本日9月21日、わたくし山口岩男は無事53回目の誕生日を迎えることが出来ました。1989年に日本コロムビアからデビューして以来、28年に渡ってずっと音楽を続けて来られたことは、応援してくださったみなさんのお陰でしかありません。心より感謝申し上げます。シンガーソングライター・山口岩男から、ウクレレプレイヤーのIWAOへと変化する過程で、多くの山口岩男ファンを置き去りにし、そしてまた昨年の「ウクレレ界卒業宣言」でウクレレ愛好家の方々を戸惑わせてしまいました。昨年、関口和之さんのラジオ番組の中で「日本一自由なミュージシャン」と言っていただきましたが、一貫性のない音楽活動に(笑)いつもファンのみなさんを振り回して来てしまいました。「居心地が良くなると、そこを離れたくなる」あまのじゃくな性格もさることながら、僕はいつでも、その時の自分に正直に、型にはまらずに音楽をやってきただけです。
そして、誕生日の今日、カミングアウトします。僕は90キロにまで太ってしまった2007〜2008年、深刻な精神薬依存とアルコール依存になっていました。2008年3月、精神安定剤とアルコールの過剰摂取で生死の境をさまよい専門病院に入院、退院後はAA(アルカホーリックアノニマス)などの自助グループにも通い、アルコールとの縁は切れましたが、それから精神薬の依存から抜けだすまではさらに5年かかりました。この精神的にも肉体的も最悪の時期は、多くの方にご迷惑をおかけしました。精神安定剤と睡眠剤の多量摂取でフラフラになり、2年の間に5回も接触事故を起したり、酩酊状態で電話をして、翌日全く記憶がなかったり・・・精神的にも不安定で、ライブやイベントに呼ばれて行って、演奏せずに帰ってきてしまったことも何度かありました。大事なレコーディングを忘れてしまい、スタジオから電話がかかってきて初めて気がついたことも何度か・・・。もうこの世界で生きていけないかな、とあの頃は毎日思っていて、また薬やアルコールの量が増えていったのです。
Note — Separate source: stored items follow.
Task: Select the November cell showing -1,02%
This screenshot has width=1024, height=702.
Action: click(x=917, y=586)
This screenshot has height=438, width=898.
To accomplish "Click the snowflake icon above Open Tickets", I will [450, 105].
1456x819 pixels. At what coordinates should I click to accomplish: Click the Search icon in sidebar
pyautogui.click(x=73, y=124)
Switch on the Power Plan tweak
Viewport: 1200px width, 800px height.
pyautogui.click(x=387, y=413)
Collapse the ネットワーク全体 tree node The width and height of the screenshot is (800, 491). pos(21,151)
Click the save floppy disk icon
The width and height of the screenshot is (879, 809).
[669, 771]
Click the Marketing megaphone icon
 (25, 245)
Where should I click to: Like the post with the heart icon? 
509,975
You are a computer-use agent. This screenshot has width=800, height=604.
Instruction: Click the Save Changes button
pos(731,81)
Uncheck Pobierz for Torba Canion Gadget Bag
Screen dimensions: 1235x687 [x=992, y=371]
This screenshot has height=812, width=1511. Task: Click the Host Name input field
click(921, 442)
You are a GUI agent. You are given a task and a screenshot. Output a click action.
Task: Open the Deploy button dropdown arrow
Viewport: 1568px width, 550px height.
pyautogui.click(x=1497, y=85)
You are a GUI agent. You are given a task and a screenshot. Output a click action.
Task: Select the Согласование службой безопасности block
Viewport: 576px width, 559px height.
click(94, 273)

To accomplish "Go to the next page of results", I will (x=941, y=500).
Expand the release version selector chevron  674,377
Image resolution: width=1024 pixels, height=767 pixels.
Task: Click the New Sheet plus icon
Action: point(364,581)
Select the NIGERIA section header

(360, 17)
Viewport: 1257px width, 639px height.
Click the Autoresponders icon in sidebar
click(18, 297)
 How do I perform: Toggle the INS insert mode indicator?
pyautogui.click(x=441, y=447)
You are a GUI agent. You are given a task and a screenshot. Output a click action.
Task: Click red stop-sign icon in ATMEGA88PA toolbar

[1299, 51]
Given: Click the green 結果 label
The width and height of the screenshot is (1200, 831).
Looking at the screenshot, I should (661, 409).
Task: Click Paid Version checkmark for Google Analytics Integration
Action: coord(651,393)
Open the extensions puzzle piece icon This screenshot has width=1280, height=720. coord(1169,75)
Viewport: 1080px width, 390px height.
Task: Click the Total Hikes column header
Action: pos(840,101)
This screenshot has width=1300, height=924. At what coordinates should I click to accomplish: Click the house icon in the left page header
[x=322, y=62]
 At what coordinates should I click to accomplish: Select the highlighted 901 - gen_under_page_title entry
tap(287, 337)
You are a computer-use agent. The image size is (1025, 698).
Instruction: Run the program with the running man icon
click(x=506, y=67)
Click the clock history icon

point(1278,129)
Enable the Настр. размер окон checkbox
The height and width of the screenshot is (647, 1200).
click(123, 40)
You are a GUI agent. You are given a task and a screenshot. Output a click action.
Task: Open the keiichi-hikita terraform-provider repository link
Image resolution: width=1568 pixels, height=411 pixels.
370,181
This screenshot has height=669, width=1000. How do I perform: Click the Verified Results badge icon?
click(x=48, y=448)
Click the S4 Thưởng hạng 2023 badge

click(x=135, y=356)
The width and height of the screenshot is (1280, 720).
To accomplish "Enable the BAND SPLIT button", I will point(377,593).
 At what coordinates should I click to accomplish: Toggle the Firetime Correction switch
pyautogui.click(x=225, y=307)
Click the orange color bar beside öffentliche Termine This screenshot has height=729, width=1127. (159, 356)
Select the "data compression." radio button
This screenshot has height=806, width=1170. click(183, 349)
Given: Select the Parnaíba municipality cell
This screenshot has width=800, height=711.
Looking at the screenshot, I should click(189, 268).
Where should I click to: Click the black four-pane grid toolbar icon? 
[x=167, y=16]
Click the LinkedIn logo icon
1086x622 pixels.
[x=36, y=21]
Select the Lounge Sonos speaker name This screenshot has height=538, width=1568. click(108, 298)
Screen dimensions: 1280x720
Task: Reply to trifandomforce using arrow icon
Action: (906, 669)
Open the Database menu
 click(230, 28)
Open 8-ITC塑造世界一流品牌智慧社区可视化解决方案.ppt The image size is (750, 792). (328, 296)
2013年、一念発起して茅ヶ崎に移り住み、本格的に体質改善に取り組み、アルコールや薬との縁も切れ、現在はすっかり元気になりました。思うように体が動かなかった40代を取り戻すべく、僕は今までの人生で初めてといっていいくらい精力的に活動しています。一度死んだも同然でしたが、そこから必死に這い上がって来ました。そろそろたそがれはじめる人が多い50代ですが、僕にとってはこれからひと花もふた花も咲かせる大事な時。「こいつは化け物か!」と呆れられるような50代以降を過ごすべく、食事に気をつけ、体を鍛えて日々精進しています。今後は自分の経験を生かして、食&健康の講演活動にも励んでいきたいと思います。9月11日に愛知県みよし市で行った「食育セミナー」の模様をYouTubeで公開しましたので、ぜひご覧ください。恥ずかしながら、その頃の写真もたくさん公開しております。タイトルの「『究極のアンチエイジング・プログラム』で30歳若返る!!」はアメリカでベストセラーになった「Fit For Life」(日本でのタイトルは「超健康革命」)を翻訳された松田麻美子先生が付けてくださいました。
今後は、ウクレレ奏者、ギタリスト、シンガーソングライター、講演家、そして作家として、すべての表現を「山口岩男」として行っていきます。